● TASK DIRECTIONS
Look for the string "playback" in the listing below and copy every line in which it appears.

● RECORDS SUPPLIED
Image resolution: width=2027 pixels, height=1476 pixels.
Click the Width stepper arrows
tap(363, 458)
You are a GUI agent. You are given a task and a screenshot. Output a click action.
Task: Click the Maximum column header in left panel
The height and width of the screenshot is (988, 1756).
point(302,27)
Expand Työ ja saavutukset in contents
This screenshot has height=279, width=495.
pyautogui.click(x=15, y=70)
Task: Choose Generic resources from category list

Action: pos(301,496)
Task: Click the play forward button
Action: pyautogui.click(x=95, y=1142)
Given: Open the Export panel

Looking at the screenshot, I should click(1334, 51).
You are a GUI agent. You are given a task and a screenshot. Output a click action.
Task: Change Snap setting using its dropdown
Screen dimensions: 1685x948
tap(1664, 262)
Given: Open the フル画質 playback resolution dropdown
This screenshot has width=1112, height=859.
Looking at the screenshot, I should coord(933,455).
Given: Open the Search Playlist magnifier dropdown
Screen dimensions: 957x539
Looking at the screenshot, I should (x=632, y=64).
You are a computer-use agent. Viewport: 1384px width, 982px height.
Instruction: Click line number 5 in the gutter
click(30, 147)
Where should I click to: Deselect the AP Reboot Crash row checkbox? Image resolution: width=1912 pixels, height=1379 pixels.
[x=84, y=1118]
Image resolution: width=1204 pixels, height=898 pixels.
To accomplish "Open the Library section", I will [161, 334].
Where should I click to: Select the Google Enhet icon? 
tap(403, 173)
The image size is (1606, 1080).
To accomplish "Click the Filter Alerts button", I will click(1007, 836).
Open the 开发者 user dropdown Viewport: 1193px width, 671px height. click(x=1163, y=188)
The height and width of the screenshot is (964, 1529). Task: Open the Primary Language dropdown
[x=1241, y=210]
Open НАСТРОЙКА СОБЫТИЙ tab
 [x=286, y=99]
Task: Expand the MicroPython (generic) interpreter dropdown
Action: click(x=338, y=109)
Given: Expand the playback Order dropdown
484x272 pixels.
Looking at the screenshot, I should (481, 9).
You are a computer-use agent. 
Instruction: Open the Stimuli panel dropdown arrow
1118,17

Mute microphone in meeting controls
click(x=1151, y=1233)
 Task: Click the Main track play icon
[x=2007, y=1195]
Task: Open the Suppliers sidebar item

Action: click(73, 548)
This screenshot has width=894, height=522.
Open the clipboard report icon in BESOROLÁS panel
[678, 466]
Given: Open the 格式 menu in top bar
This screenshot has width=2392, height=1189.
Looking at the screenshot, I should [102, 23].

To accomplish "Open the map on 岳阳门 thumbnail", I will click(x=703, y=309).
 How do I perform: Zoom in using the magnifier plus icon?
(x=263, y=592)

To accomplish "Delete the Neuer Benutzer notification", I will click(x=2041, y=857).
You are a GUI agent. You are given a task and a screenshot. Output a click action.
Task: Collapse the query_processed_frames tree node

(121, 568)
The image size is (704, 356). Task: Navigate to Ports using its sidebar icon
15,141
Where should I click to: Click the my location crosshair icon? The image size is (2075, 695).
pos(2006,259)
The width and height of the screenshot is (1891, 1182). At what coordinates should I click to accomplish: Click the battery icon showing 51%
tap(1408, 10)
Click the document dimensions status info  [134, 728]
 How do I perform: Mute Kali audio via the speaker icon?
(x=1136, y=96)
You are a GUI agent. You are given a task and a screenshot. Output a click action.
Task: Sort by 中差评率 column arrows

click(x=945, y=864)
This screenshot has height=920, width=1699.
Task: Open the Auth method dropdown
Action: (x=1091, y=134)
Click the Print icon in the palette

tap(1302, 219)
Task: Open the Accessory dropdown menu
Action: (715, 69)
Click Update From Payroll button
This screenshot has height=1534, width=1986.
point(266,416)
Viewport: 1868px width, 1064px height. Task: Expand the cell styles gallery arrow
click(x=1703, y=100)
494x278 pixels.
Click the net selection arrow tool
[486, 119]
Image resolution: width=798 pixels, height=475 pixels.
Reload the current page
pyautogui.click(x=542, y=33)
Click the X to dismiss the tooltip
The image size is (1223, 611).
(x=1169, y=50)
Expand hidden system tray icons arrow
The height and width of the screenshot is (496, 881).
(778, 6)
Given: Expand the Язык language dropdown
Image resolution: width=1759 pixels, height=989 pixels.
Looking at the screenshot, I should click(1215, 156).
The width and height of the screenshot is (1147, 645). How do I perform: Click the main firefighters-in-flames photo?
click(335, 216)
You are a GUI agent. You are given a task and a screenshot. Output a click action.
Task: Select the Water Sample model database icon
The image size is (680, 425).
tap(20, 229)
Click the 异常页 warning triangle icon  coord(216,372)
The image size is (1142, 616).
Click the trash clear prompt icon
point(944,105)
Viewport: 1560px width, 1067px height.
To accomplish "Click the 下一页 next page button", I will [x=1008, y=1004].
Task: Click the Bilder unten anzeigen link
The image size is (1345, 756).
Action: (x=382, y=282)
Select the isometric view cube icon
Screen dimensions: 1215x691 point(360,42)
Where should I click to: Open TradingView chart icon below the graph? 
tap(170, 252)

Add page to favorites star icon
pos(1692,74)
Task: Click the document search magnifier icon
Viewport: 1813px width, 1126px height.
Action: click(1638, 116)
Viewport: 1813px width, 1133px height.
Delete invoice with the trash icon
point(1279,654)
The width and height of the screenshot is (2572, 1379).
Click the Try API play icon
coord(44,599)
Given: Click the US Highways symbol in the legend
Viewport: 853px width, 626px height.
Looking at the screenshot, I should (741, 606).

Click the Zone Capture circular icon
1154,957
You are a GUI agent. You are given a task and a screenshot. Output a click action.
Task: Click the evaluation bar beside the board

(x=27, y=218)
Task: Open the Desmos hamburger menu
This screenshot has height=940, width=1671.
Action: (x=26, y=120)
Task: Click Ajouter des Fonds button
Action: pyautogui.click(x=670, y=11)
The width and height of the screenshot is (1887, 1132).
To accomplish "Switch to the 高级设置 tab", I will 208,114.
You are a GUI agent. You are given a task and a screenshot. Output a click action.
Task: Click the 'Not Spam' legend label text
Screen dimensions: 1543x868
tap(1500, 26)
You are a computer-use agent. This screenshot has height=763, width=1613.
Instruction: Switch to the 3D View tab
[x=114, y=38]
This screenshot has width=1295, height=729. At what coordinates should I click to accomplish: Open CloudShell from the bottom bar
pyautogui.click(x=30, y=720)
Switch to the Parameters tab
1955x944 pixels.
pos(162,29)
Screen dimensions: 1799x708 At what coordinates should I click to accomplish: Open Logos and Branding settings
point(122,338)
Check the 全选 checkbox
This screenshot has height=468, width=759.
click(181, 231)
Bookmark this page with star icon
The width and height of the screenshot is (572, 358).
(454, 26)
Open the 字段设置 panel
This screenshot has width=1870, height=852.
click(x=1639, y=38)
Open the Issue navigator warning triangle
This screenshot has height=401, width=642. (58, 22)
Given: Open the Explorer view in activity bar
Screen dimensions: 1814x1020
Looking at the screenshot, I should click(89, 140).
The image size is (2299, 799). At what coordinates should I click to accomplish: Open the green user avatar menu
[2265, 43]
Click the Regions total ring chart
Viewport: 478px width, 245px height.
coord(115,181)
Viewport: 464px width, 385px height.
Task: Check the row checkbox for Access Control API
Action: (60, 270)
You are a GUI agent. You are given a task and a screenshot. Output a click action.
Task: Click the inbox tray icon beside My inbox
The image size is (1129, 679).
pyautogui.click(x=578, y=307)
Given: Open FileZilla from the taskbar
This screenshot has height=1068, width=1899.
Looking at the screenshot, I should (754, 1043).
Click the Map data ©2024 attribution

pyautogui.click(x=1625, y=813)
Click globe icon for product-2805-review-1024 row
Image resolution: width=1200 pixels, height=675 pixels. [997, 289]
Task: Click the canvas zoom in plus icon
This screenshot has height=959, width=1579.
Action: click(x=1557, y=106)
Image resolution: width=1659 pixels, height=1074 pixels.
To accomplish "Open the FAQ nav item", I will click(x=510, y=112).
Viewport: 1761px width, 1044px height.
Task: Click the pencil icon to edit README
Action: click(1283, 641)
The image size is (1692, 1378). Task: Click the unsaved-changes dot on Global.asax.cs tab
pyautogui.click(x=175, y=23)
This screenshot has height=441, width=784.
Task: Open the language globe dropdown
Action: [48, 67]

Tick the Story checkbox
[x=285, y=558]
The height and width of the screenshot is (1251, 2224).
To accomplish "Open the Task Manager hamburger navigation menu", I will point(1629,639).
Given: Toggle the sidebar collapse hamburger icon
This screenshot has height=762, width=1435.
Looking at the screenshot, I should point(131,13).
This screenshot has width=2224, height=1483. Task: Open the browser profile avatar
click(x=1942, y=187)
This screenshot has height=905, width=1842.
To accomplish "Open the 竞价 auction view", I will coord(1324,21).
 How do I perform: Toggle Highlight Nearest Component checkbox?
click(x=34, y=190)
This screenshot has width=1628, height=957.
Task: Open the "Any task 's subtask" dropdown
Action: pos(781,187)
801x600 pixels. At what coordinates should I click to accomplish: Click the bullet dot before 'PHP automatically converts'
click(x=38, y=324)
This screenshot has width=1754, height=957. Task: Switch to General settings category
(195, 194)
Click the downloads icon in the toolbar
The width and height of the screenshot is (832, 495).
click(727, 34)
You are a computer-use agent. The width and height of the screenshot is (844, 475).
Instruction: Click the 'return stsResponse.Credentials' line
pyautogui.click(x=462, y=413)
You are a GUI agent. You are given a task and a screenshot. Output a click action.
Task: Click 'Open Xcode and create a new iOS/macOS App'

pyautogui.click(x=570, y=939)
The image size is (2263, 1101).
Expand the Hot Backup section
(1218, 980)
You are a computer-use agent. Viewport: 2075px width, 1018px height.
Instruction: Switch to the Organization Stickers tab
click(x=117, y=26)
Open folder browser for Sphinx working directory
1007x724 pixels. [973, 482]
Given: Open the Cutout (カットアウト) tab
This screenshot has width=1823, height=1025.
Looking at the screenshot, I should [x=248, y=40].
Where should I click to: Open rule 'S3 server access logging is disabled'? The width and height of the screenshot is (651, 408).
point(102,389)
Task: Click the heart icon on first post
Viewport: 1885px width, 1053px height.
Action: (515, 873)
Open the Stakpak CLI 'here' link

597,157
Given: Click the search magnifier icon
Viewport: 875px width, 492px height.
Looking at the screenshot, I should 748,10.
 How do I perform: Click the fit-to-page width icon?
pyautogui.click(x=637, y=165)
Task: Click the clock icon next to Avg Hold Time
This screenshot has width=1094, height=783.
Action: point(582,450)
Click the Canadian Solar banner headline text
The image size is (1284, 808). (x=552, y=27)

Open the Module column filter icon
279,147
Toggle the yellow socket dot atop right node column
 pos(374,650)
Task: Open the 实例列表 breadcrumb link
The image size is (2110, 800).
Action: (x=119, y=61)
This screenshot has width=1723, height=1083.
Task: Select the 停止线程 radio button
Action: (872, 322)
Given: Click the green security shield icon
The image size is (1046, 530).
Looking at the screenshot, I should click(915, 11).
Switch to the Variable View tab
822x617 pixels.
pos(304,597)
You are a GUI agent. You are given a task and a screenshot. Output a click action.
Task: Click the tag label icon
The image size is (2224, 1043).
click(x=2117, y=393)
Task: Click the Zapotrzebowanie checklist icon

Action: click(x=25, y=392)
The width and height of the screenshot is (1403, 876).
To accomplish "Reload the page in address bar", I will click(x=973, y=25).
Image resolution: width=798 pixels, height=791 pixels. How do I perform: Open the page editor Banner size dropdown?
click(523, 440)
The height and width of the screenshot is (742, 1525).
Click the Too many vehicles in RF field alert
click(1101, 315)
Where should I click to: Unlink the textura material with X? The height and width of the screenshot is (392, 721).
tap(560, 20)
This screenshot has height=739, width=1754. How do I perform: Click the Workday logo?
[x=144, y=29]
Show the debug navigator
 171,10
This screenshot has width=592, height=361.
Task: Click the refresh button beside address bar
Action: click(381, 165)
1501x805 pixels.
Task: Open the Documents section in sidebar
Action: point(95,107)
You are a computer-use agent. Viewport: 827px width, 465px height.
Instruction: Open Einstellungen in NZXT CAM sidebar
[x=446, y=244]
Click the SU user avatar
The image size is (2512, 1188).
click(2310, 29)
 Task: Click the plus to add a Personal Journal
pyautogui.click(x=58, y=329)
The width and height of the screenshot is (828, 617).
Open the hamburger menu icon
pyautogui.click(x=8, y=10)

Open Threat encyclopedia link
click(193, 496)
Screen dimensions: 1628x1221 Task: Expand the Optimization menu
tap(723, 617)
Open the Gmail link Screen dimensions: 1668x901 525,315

● THE COMPLETED TASK
Given: Open the フル画質 playback resolution dropdown
Given: Expand the playback Order dropdown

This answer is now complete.